Oggi Jim ha 72 anni e, dopo il tour di Post Pop Depression (in collaborazione con Josh Homme) che l’ha sfiancato, ha raggiunto piena coscienza di sé. Lo dimostra pubblicando quello che ancora una volta sembra essere il suo ultimo disco e più degli altri suona come tale. Un album in cui ha ammesso con falsa modestia, di aver solo “prestato la voce” e che si tratta dell’espressione di altri artisti. Ovvero di una collaborazione con il trombettista Leron Thomas e Noveller aka Sarah Lipstate, una chitarrista specializzata in “guitarscapes”: sonorità ambient e oniriche interamente suonate da una chitarra distorta.

Somiglia, per i suoni e l’ispirazione ad Après e a Préliminaires, rispettivamente del 2012 e 2009 in cui uno spirito jazz si impossessò della rockstar, che fini per interpretare buona parte delle sue canzoni in francese con leggera ironia; nel 2019 tutto è più convincente. Questo disco è chitarra e tromba, è jazz e ambient, ma è soprattutto la voce stanca di un uomo che vuole liberarsi.

Si apre con Free, una breve intro strumentale in cui viene manifestato un forte desiderio di staccarsi da tutto e tutti. Continua con Loves Missing, un brano molto intenso, che denuncia la necessità di essere amati che tutti ogni giorno urliamo contro il prossimo e a volte non si riesce a sentire. C’è James Bond, con il suo ripetitivo riff di basso e la tromba di Thomas che spicca, e c’è Dirty Sanchez, un brano che denuncia il consumo quotidiano della sessualità online, attraverso il porno. Pare che sia stato Thomas a convincere l’autore di Cock in My Pocket e I Wanna Be Your Dog a cimentarsi nell’interpretazione di questo pezzo che parla della confusione che si crea, venendo a contatto con la miriade di perversioni che possiamo trovare online. Comico quanto necessario alla redenzione e liberazione di una componente della vita di Iggy.

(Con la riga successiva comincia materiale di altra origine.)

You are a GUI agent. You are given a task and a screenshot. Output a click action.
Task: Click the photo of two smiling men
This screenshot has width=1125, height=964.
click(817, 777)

Ogni brano sembra un tassello, uno snodo della sua vita, di cui vuole parlare perché lo ha assimilato e superato.

Il finale, interamente recitato è il punto forte di questo lavoro. Possiamo identificarlo nella triade We Are The People- Don’t Go Gentle in That Good Night- The Dawn. Il primo è una poesia inedita di Lou Reed, in cui la voce cruda è enfatizzata dal suono della tromba. Un ricongiungimento con ciò che secondo la sua esperienza è l’essenza della vita umana: il fatto di vivere costantemente in un limbo. Seguono lo scritto di Dylan Thomas, recitato perfettamente e The Dawn, la conclusione di questa notte passata in riva al mare in attesa della redenzione. Quando finalmente torna la luce ci si accorge di non aver mai avuto bisogno dell’oscurità.

Free non è la vecchia rockstar che prova a suonare giovane e attuale, è un disco frutto di un bisogno reale di esprimersi. Un messaggio ai suoi fan e a chi gli vuole bene in cui vuole dimostrare di essersi finalmente liberato, di tutto ciò che lo ha tormentato. Non so se questo lavoro sarà l’ultimo, ma, ripeto, suona come tale. Il dualismo tra maschera e vita si è risolto per Jim Osterberg, che si è liberato da tutto ciò che essere Iggy Pop ha implicato.